Cameroun : l’inflation révèle un tableau économique contrasté entre les régions

Malgré une tendance nationale à la désinflation, la réalité des prix au Cameroun demeure profondément hétérogène. En mai 2026, l’analyse de l’évolution de l’inflation indique que cinq des dix capitales régionales du pays affichent un taux de hausse excédant le seuil de tolérance de 3 % fixé par la zone Communauté économique et monétaire de l’Afrique centrale (Cemac), qui regroupe le Cameroun, le Congo, le Gabon, la Guinée équatoriale, le Tchad et la République centrafricaine. L’indicateur national s’est quant à lui établi à 2,7 %, marquant un recul significatif par rapport aux 3,3 % enregistrés douze mois auparavant.

Des dynamiques de prix divergentes au cœur du Cameroun

La cartographie des prix met en lumière des disparités notables. Bertoua enregistre la plus forte progression, avec une hausse de 4,2 % du niveau général des prix. Viennent ensuite Ngaoundéré (3,8 %), Bafoussam (3,7 %), Bamenda (3,6 %) et Buea (3,2 %). Yaoundé, la capitale politique, se maintient précisément au seuil communautaire de 3 %. À l’autre extrémité de l’échelle, Garoua limite l’augmentation à 2,1 %, suivie de Douala (2,4 %) et Ebolowa (2,6 %). Maroua, située dans l’Extrême-Nord, se distingue de manière inattendue avec une déflation de 0,7 % sur un mois.

Ces écarts s’expliquent par des facteurs structurels bien identifiés : des coûts de transport variables, une distribution inégale des produits locaux, des chaînes d’approvisionnement fragmentées et la persistance de blocages logistiques dans certaines zones. La trajectoire des prix est ainsi intimement liée à la géographie économique du Cameroun et à l’état des infrastructures reliant les bassins de production aux marchés urbains.

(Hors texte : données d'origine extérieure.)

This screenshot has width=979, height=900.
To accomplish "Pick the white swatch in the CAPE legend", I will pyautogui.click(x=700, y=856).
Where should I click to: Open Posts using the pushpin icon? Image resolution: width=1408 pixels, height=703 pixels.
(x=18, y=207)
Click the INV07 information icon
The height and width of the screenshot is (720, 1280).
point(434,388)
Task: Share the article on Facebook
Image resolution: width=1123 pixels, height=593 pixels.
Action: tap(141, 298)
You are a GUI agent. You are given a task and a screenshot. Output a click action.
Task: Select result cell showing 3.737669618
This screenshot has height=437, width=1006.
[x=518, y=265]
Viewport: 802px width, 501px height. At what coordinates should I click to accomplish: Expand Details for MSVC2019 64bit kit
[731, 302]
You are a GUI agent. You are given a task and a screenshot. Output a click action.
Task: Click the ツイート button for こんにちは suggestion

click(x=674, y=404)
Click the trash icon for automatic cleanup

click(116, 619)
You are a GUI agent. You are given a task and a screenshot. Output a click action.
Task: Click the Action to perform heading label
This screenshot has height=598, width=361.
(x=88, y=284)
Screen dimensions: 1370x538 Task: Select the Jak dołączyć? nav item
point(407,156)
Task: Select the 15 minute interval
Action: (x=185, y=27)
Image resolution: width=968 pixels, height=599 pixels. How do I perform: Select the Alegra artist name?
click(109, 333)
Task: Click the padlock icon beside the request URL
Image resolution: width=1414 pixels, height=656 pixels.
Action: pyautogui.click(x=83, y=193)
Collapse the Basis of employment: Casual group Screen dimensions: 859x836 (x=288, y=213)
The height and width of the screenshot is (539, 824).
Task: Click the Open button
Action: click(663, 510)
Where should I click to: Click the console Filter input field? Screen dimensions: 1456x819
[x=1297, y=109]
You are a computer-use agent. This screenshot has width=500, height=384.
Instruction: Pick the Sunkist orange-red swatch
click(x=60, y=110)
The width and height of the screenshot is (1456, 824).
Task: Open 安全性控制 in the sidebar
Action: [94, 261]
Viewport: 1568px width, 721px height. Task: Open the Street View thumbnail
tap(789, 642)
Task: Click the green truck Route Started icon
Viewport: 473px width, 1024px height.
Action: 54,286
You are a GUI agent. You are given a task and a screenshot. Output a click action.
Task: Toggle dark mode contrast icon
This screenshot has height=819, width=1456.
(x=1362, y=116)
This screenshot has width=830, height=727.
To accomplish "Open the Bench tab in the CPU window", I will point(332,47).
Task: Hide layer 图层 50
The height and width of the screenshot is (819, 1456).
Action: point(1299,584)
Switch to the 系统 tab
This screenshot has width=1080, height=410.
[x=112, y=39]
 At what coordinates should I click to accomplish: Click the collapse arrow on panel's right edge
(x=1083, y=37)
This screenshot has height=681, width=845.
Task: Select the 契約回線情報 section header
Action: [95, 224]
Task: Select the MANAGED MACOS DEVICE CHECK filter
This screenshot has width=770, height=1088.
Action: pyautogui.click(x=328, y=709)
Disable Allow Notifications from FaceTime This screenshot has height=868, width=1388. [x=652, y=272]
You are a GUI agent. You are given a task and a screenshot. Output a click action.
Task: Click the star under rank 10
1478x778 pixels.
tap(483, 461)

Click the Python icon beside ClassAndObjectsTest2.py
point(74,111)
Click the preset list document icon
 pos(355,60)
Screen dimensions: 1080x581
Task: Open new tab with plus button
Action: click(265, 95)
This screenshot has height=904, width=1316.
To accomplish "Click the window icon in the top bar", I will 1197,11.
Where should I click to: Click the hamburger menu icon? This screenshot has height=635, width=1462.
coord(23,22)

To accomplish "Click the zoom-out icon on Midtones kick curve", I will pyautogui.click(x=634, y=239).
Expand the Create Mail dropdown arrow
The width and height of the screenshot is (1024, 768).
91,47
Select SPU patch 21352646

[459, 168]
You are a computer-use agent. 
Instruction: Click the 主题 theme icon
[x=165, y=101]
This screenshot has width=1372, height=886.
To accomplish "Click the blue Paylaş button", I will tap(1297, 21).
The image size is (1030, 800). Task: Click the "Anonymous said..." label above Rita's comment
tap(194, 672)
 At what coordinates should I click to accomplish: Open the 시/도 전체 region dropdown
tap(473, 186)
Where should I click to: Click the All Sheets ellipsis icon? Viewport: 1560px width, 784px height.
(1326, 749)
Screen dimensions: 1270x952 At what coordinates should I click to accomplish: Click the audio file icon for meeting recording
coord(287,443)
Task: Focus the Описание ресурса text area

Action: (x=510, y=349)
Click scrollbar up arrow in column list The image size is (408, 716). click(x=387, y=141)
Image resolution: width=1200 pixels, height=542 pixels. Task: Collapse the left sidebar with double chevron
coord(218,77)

L’impact du risque sécuritaire sur les coûts de la vie

Au-delà des statistiques pures, la répartition de l’inflation se superpose étonnamment à celle de l’insécurité. Bamenda et Buea, capitales des régions anglophones du Nord-Ouest et du Sud-Ouest, sont affectées depuis fin 2016 par un conflit séparatiste qui entrave la production agricole et les échanges commerciaux. Ces perturbations s’étendent parfois à la région voisine de l’Ouest, dont Bafoussam est un pôle économique majeur. Une situation similaire est observée à Ngaoundéré et Bertoua, chefs-lieux de l’Adamaoua et de l’Est, des régions fragilisées par les incursions répétées de groupes armés originaires de Centrafrique et du Tchad, ainsi que par l’arrivée de populations déplacées.

Concrètement, l’insécurité se traduit par une augmentation des frais de transport, une diminution des récoltes disponibles à la vente et une hausse des marges des intermédiaires. Une corrélation manifeste existe entre les zones de tension et les poussées inflationnistes, même si le lien n’est pas toujours direct.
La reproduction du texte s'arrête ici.